[ACTIVITY] For each entry, return the text exactly and omit any image.

[THE RECORDS]
--- START ---
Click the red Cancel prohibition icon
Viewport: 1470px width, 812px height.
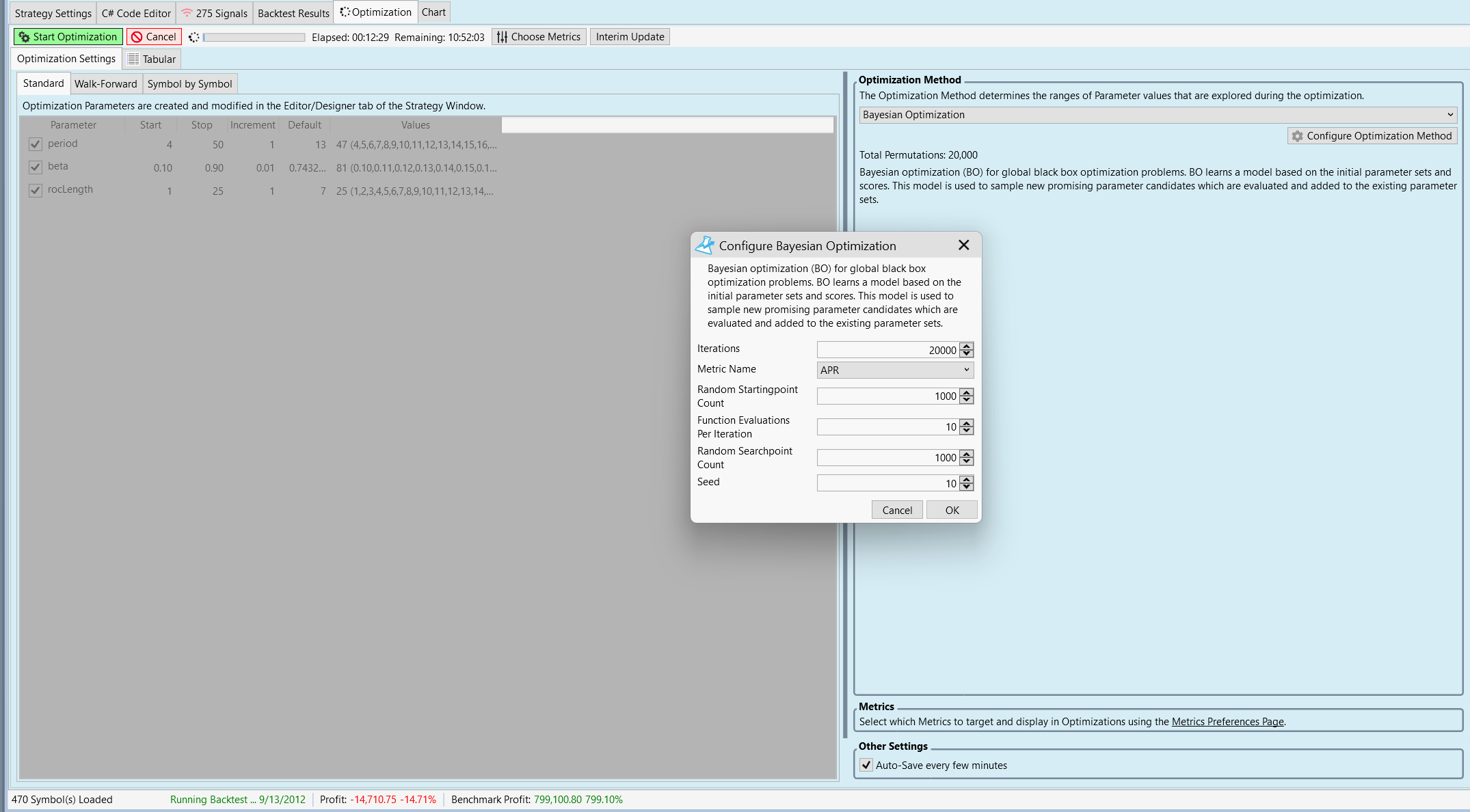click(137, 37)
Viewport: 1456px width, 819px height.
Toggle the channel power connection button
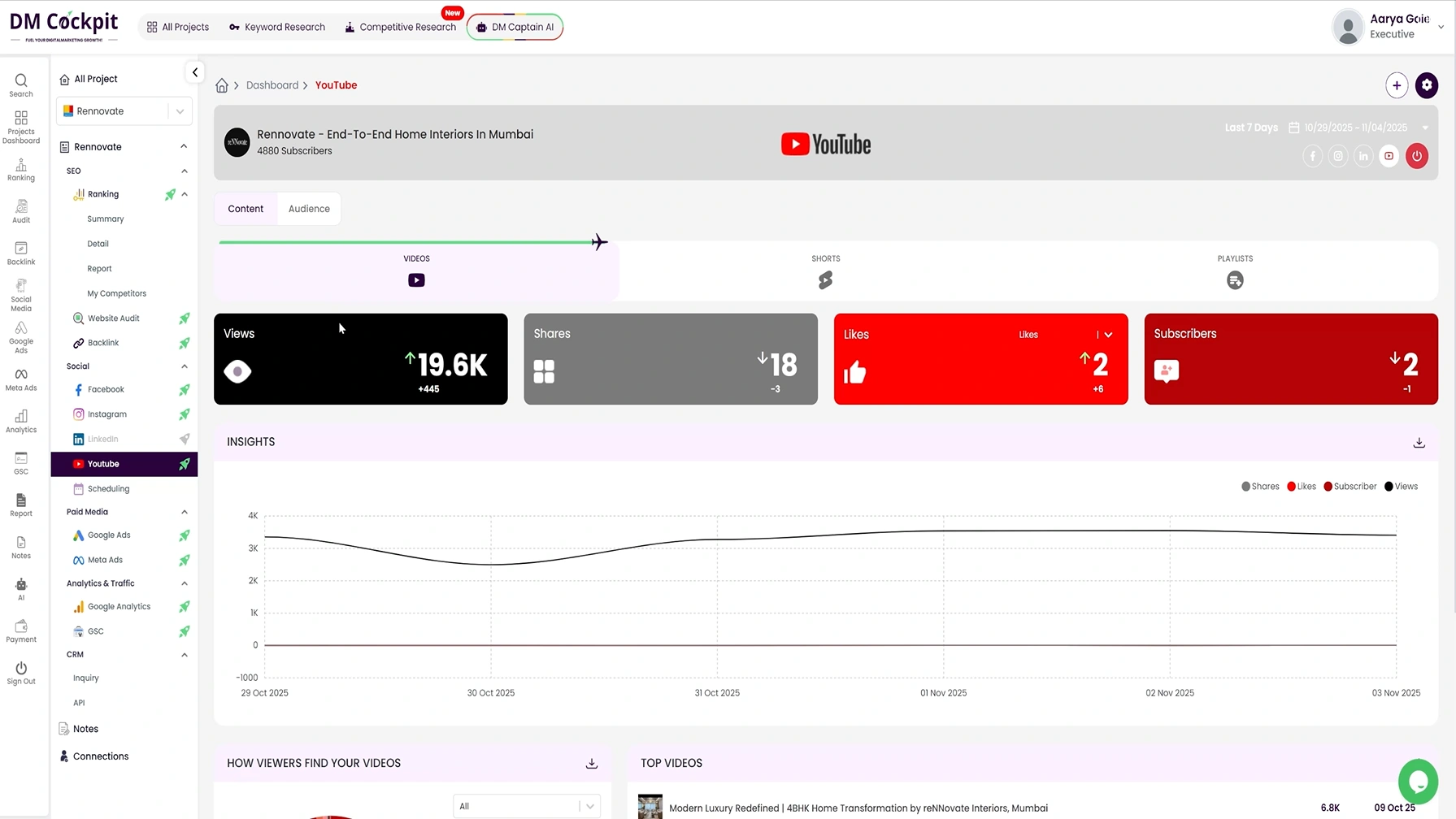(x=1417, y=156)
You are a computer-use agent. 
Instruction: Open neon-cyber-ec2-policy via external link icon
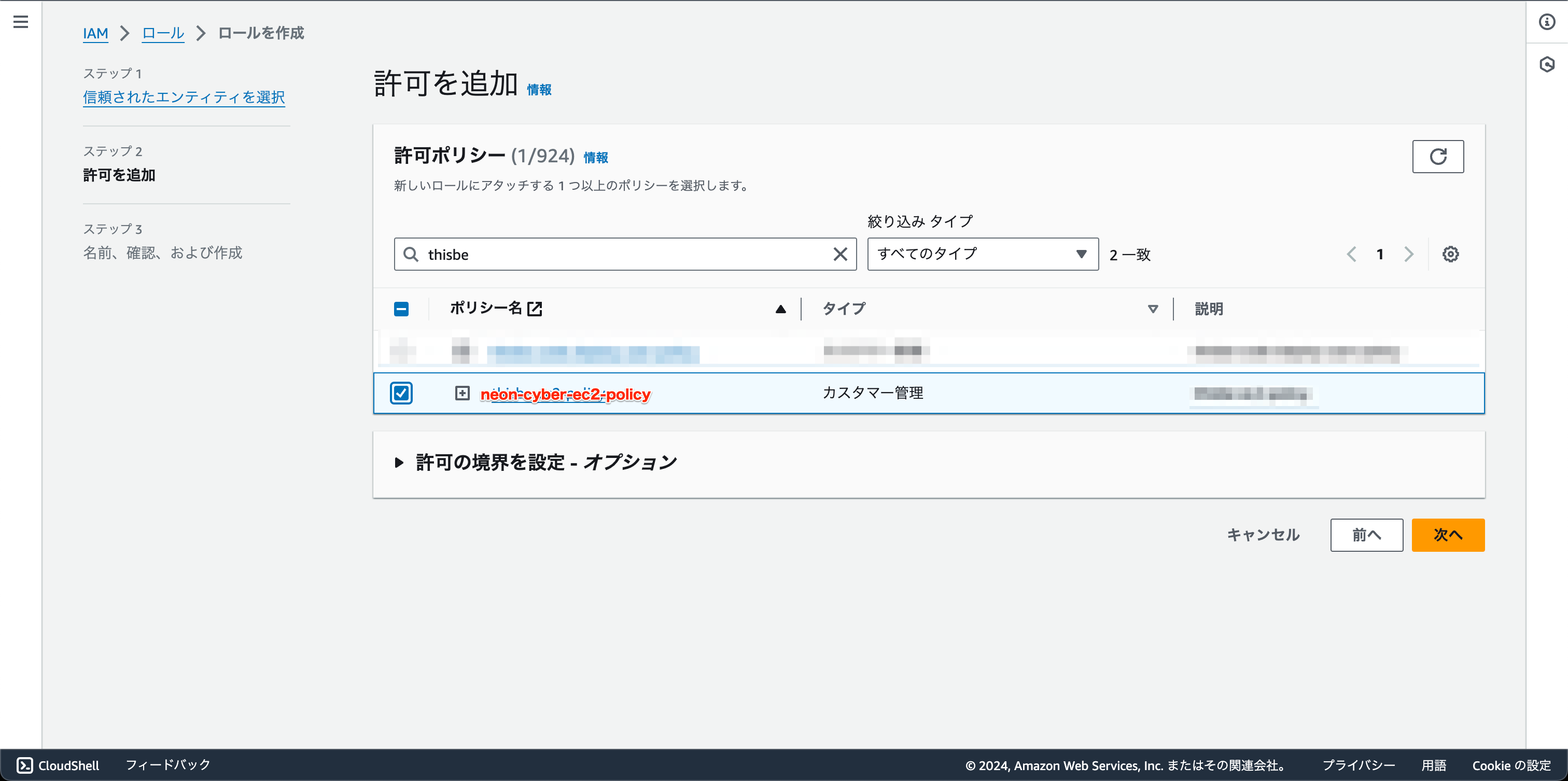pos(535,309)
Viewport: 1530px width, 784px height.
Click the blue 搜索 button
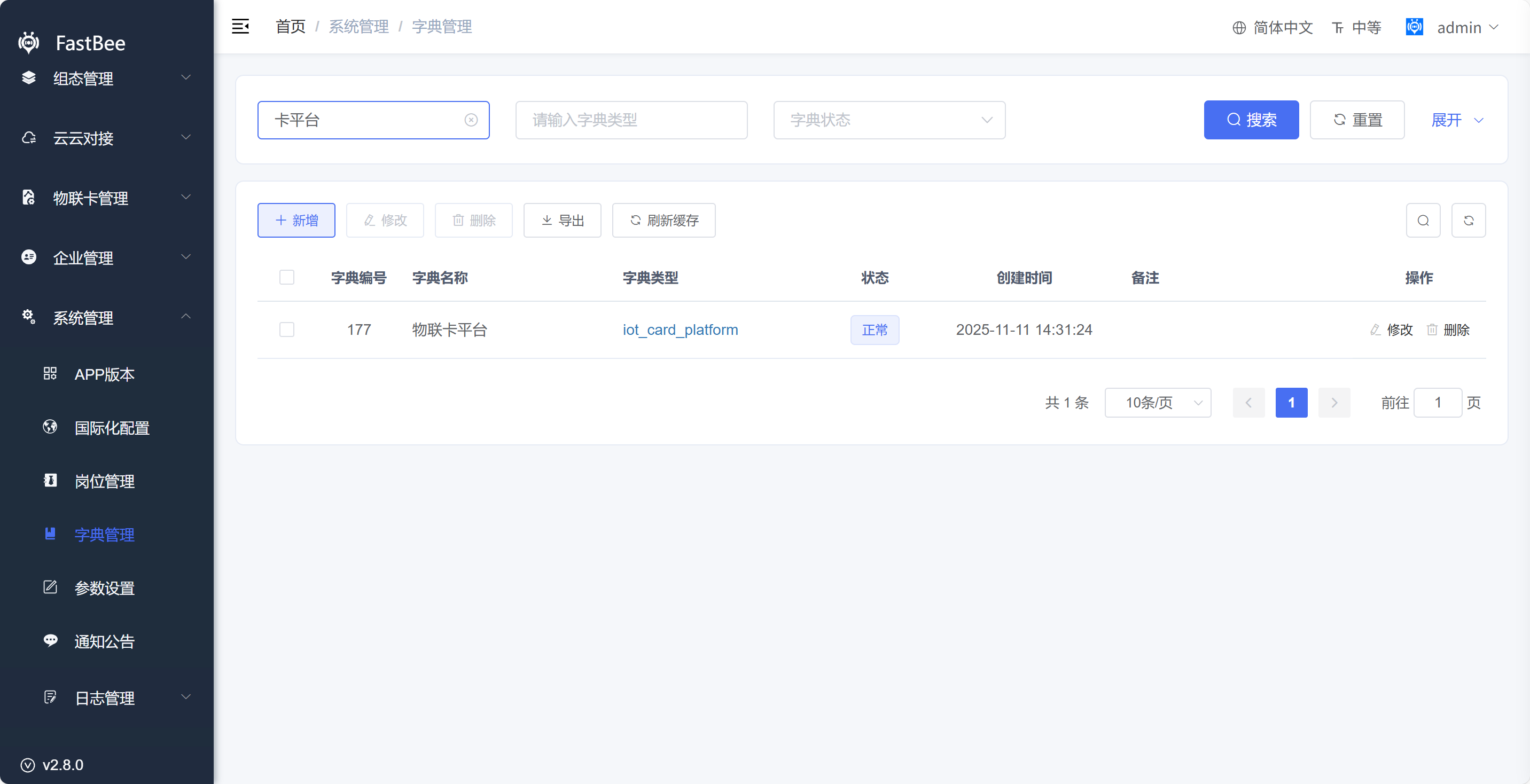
--- END ---
[FINAL ANSWER]
Click the red Cancel prohibition icon
Viewport: 1470px width, 812px height.
click(137, 37)
Viewport: 1456px width, 819px height.
Toggle the channel power connection button
(x=1417, y=156)
You are a computer-use agent. 
Instruction: Open neon-cyber-ec2-policy via external link icon
pos(535,309)
Viewport: 1530px width, 784px height.
Click the blue 搜索 button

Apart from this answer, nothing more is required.